Hace bastantes años — no recuerdo cuantos — que conozco como pintor a Pedro Losa, pintor, por otra parte, poco dado a exhibiciones públicas, lo que unido a lo alejadas que se encuentran nuestras residencias, hace que ese conocimiento se quede en cierta superficialidad, no exenta, sin embargo, de un marcado respeto por su obra, en la que hemos visto acusados deseos de recrear en ella los líricos y melancólicos acentos de nuestros pintorescos paisajes, y nuestras entrañadas costumbres. Pedro Losa, en nuestro recuerdo, se enlaza con Sócrates Quintana, Inocencio Urbina, Hyto Posada, para formar el brillante “cuatrivium” de la moderna pintura figurativa mierense.
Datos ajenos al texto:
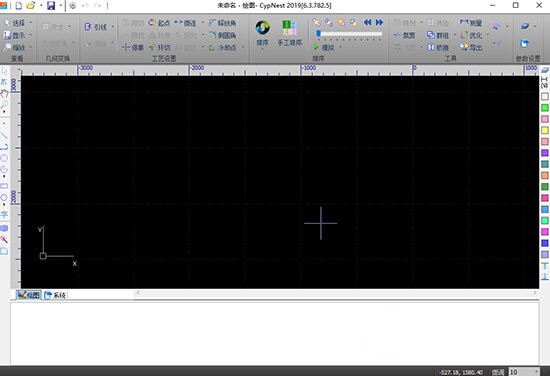This screenshot has width=550, height=376.
Task: Select the circle drawing tool in left toolbar
Action: click(x=4, y=158)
Una pintura concebida desde los puntos de vista esencialmente poéticos.

La reciente contemplación de una serie de cuadros de Pedro Losa subraya la esperanza que su obra anterior había suscitado en nuestro recuerdo, ofreciéndonos la constancia, en lograda plenitud, de un modo de hacer repleto de originalidad, debido a sus personales hallazgos expresivos. Sobre ellos tejeremos nuestras deshilvanadas consideraciones.

La localización de todos esos cuadros, por sus símbolos alusivos, se sitúa en Asturias. Una Asturias de genuina geografía húmeda que disuelve y funde los colores en una singular ambientación de emulsionados y matizados grises, inconfundibles en su cuño atestativo. Dichos cuadros nos ofrecen escenas de cotidianas faenas rurales, muchas de ellas ya casi olvidadas; y anotaciones, entre lúdicas y mágicas, de una singular mitología sólidamente adherida a legendarios rumores campesinos en muchos casos, y, en otros, derivadas de específicas descomposiciones repletas de ecos clásicos más o menos adoptadas a la fantasía campesina, e, incluso, a temas infantiles.
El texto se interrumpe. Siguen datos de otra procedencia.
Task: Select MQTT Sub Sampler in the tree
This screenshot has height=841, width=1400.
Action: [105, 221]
Ello hace que el conjunto de esos cuadros conlleven, en su plástica representación, un abreviado resumen de entrañadas vivencias asturianas, cuyo testimonio pictórico Pedro Losa salva con auténtico empaque creacional.

Resulta también curioso el empleo de ciertas texturas, figurativamente relacionadas con el asunto, como el remedo pictórico de hierba seca que recubre al “Segador”, o las calidades marcadamente carbonosas que encontramos en “Mineros”.

Sin duda la descripción de la obra de Pedro Losa que acabamos de hacer, peque de superficial y apresurada. Sus cuadros, justos y resumidos de diseño aparecen repletos de signos, y de símbolos, cuya captación requiere pausada meditación. De todos modos su uso, y en ocasiones su abuso, de un característico entramado intelectual, nos abren las puertas de un misterio repleto de ecos infantiles y campesinos, que en algunas ocasiones aletearon en nuestro pensamiento. Sus cuadros, por lo tanto, son acicates abiertos con la estremecida llave del arte, al entrañado rumor de nuestras íntimas vivencias.